----- Extract provided

- Shred any personal information you don’t access that often.
- Steer clear of suspicious activity online.
- Monitor your bank accounts and cards to keep an eye out.
Part Of Our Series On Tackling Your Scary Personal Finances
Living in the Digital Age, identify theft is an issue affecting more people than ever. From your apps to your emails, it seems like cybercriminals are everywhere these days.
In the US alone, identity theft is currently the fastest growing crime, with 9.9 million incidents per year (according to the Federal Trade Commission). Identity theft is a growing, expensive issue, costing its victims billions of dollars every year.
At Personal Capital, our highest priority is keeping our users’ financial data safe and secure. That’s why we use bank-level encryption to keep account, information, and money safe. But in every other part of your life too, we want to help you avoid the perils of cybersecurity threats. So read on to understand what kind of financial pickle identity theft could put you in, and how you can take action against this serious crime:
While many financial institutions only hold identity theft victims responsible for up to $50 of fraudulent charges, other types of fraud cases require pricey outside counsel to resolve. The average victim today spends nearly $500 and 30 hours resolving just one identity theft incident.

----------
----- Given records

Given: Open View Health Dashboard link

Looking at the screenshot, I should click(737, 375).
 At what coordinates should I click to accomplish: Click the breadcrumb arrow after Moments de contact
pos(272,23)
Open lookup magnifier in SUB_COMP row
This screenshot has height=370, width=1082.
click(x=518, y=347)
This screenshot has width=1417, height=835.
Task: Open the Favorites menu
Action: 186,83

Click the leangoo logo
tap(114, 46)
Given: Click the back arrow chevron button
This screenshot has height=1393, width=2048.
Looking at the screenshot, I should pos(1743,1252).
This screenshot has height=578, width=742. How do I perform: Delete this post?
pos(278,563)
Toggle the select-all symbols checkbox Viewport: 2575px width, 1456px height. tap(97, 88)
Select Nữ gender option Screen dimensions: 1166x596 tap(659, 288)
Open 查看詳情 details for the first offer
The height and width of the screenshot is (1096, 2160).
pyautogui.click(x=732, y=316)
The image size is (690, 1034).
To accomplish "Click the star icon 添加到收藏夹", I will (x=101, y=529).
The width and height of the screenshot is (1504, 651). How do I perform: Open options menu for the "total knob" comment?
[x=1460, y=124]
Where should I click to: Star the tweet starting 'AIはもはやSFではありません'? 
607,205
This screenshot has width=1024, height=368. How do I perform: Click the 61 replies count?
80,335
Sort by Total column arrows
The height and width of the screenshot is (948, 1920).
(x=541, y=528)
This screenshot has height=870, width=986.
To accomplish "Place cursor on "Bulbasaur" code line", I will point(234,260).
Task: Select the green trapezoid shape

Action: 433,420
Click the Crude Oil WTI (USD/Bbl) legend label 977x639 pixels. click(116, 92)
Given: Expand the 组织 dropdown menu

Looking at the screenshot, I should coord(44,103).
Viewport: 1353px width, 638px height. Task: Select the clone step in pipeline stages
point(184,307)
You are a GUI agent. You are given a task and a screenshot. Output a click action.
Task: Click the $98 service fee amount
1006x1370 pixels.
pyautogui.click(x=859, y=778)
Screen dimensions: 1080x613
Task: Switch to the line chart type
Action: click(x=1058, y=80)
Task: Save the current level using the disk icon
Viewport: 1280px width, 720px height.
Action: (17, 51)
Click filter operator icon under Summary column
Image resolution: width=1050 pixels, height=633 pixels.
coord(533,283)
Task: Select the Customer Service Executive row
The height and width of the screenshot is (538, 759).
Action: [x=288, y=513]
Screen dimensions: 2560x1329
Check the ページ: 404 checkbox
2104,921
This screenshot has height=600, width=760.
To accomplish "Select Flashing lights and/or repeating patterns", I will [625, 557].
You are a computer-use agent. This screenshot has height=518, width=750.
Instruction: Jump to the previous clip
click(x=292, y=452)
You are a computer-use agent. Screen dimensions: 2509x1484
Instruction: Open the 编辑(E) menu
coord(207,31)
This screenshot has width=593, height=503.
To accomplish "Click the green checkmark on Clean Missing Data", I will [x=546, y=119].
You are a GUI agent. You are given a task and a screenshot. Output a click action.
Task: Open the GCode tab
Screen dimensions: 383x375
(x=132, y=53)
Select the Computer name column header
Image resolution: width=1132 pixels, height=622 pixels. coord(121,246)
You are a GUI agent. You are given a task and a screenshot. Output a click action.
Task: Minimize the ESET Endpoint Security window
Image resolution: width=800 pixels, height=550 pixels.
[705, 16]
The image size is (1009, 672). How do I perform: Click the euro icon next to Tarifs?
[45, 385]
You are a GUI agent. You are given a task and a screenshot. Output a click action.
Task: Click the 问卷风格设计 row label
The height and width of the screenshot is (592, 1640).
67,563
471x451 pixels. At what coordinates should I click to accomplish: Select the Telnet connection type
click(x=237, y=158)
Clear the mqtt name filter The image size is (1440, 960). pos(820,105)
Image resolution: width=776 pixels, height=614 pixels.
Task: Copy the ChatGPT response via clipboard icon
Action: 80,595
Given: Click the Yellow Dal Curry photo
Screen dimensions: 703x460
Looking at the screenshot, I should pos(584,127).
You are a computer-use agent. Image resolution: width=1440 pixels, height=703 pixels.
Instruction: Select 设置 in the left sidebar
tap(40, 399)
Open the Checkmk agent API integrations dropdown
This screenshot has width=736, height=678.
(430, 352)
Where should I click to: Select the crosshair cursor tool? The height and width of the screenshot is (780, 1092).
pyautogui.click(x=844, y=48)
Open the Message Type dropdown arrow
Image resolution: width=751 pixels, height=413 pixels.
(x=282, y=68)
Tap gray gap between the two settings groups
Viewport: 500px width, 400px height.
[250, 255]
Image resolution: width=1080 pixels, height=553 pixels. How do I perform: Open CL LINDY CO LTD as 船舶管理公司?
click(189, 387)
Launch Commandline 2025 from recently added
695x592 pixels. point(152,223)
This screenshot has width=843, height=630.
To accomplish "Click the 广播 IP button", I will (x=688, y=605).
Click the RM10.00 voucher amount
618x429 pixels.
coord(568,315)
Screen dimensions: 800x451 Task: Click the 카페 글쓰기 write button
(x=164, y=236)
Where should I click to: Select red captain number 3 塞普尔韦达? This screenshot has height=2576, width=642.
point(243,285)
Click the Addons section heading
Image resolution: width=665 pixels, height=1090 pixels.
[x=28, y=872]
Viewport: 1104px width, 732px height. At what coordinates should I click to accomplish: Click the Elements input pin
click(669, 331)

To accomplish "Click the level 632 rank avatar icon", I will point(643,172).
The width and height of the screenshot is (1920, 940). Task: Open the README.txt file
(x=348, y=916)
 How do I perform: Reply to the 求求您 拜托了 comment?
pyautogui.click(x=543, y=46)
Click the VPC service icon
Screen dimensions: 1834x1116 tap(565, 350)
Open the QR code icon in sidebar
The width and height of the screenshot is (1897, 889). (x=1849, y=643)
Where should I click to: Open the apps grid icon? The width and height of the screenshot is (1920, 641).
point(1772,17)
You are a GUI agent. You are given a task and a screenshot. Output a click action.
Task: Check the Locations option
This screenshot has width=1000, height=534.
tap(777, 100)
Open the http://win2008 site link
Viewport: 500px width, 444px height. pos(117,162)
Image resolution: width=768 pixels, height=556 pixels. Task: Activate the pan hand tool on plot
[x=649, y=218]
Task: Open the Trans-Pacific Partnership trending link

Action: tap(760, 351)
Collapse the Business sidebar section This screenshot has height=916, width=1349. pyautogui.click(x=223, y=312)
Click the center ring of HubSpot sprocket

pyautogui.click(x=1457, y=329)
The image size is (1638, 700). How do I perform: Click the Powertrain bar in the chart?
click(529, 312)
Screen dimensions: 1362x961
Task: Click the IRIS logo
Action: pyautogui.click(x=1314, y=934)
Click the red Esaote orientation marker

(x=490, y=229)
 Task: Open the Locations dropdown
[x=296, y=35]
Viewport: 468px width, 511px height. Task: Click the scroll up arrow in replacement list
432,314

----------

* **Required work**:
1. Reproduce the stretch of the identity theft text from "- Steer clear" through "dollars every year.".
2. Convert the stretch of the records from the line containing "Collapse the Business" through the end of the records into a JSON list of strings, with one string per line and blank lines omitted.

* **Response list**:
1.
- Steer clear of suspicious activity online.
- Monitor your bank accounts and cards to keep an eye out.
Part Of Our Series On Tackling Your Scary Personal Finances
Living in the Digital Age, identify theft is an issue affecting more people than ever. From your apps to your emails, it seems like cybercriminals are everywhere these days.
In the US alone, identity theft is currently the fastest growing crime, with 9.9 million incidents per year (according to the Federal Trade Commission). Identity theft is a growing, expensive issue, costing its victims billions of dollars every year.

2.
[
  "Collapse the Business sidebar section This screenshot has height=916, width=1349. pyautogui.click(x=223, y=312)",
  "Click the center ring of HubSpot sprocket",
  "pyautogui.click(x=1457, y=329)",
  "The image size is (1638, 700). How do I perform: Click the Powertrain bar in the chart?",
  "click(529, 312)",
  "Screen dimensions: 1362x961",
  "Task: Click the IRIS logo",
  "Action: pyautogui.click(x=1314, y=934)",
  "Click the red Esaote orientation marker",
  "(x=490, y=229)",
  " Task: Open the Locations dropdown",
  "[x=296, y=35]",
  "Viewport: 468px width, 511px height. Task: Click the scroll up arrow in replacement list",
  "432,314"
]